Komando Pusat Amerika Serikat (CENTCOM) mencatat penurunan drastis intensitas serangan rudal balistik Iran hingga 90 persen sejak eskalasi militer pecah pada awal Maret 2026. Penurunan ini bukan disebabkan oleh kelangkaan amunisi, melainkan perubahan taktik perang menjadi perang atrisi.


KOSONGSATU.ID—Komandan CENTCOM, Brad Cooper, dalam konferensi pers pada 5 Maret 2026 mengungkapkan data terbaru aktivitas militer Iran. “Serangan rudal balistik Iran telah menurun 90 persen sejak hari pertama. Serangan drone juga menurun 83 persen sejak hari pertama,” jelas Cooper.

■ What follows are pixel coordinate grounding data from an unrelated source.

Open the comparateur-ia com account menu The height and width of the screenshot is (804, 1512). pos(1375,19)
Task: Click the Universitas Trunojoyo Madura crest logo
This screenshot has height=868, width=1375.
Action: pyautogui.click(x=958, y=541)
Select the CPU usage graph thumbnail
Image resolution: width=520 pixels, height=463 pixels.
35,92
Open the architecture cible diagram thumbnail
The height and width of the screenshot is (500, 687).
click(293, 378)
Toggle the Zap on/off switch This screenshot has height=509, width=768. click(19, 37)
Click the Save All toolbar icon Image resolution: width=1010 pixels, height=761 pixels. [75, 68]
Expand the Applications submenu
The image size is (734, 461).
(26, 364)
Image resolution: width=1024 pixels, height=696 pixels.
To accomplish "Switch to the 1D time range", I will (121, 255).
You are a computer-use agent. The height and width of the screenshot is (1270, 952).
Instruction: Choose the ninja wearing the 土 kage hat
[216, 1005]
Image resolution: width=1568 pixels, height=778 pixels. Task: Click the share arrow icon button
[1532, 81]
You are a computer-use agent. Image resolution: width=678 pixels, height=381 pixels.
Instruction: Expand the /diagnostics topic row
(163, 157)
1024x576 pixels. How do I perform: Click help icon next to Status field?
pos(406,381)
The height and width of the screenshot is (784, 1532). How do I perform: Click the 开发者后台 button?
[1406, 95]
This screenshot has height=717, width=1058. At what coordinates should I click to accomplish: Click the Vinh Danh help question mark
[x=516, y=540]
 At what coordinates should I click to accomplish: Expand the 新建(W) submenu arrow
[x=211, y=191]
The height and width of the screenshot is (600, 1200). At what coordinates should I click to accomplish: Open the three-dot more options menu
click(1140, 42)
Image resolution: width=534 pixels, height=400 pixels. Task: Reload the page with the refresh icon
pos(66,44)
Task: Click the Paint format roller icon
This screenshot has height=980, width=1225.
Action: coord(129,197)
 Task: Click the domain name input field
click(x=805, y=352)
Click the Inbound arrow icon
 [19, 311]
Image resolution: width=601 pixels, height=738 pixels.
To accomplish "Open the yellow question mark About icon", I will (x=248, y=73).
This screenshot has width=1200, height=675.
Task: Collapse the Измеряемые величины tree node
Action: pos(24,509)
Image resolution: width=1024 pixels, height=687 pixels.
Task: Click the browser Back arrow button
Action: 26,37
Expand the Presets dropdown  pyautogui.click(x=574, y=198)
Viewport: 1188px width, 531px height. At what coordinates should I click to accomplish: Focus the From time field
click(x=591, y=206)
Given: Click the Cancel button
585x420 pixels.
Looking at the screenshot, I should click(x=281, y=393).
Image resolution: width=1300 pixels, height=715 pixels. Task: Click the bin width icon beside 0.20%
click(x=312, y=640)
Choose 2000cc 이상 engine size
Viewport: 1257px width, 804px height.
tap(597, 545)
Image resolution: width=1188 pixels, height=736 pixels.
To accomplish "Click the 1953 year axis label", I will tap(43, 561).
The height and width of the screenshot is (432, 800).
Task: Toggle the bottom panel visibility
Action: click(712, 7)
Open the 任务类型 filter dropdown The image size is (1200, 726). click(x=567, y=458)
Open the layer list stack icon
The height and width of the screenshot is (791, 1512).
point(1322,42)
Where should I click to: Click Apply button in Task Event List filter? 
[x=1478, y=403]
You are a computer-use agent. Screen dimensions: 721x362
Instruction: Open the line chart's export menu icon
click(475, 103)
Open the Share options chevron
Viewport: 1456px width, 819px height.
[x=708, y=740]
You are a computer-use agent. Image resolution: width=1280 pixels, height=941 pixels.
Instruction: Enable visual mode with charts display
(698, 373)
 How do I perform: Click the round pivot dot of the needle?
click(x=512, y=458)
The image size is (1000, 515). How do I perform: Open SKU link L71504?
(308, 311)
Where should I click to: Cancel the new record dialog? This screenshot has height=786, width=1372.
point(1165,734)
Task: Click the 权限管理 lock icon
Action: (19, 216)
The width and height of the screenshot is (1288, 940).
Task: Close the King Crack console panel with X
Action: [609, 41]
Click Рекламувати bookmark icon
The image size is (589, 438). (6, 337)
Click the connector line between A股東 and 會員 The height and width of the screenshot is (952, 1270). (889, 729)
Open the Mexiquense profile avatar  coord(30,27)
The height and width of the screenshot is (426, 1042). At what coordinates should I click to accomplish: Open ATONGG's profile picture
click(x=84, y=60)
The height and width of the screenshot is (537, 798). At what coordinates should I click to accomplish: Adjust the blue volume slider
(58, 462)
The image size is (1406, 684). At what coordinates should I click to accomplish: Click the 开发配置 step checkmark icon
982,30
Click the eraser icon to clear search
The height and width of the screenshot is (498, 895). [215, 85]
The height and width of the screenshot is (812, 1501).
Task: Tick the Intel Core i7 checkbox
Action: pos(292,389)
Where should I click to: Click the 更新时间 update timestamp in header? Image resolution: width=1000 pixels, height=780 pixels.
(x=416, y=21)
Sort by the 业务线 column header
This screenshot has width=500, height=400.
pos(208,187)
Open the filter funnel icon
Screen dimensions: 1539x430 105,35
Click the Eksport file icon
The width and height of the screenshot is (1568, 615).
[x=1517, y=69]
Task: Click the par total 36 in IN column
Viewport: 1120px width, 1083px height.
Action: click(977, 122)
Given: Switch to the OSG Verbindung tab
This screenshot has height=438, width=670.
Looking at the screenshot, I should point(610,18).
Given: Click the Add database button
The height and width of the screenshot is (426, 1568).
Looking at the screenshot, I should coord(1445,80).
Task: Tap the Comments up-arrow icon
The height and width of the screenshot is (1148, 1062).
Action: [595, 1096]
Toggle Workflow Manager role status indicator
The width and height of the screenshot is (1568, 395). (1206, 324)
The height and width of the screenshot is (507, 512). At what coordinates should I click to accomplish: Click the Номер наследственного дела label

Penurunan ini sangat kontras dibandingkan gempuran perdana pada 28 Februari 2026. Saat itu, Teheran dilaporkan meluncurkan lebih dari 500 rudal balistik dan 2.000 drone kamikaze ke sejumlah target.

Meski demikian, militer Israel dan Amerika Serikat sebelumnya disebut telah membombardir fasilitas peluncuran rudal bawah tanah Iran. Serangan ini diduga turut memengaruhi intensitas operasional militer Teheran.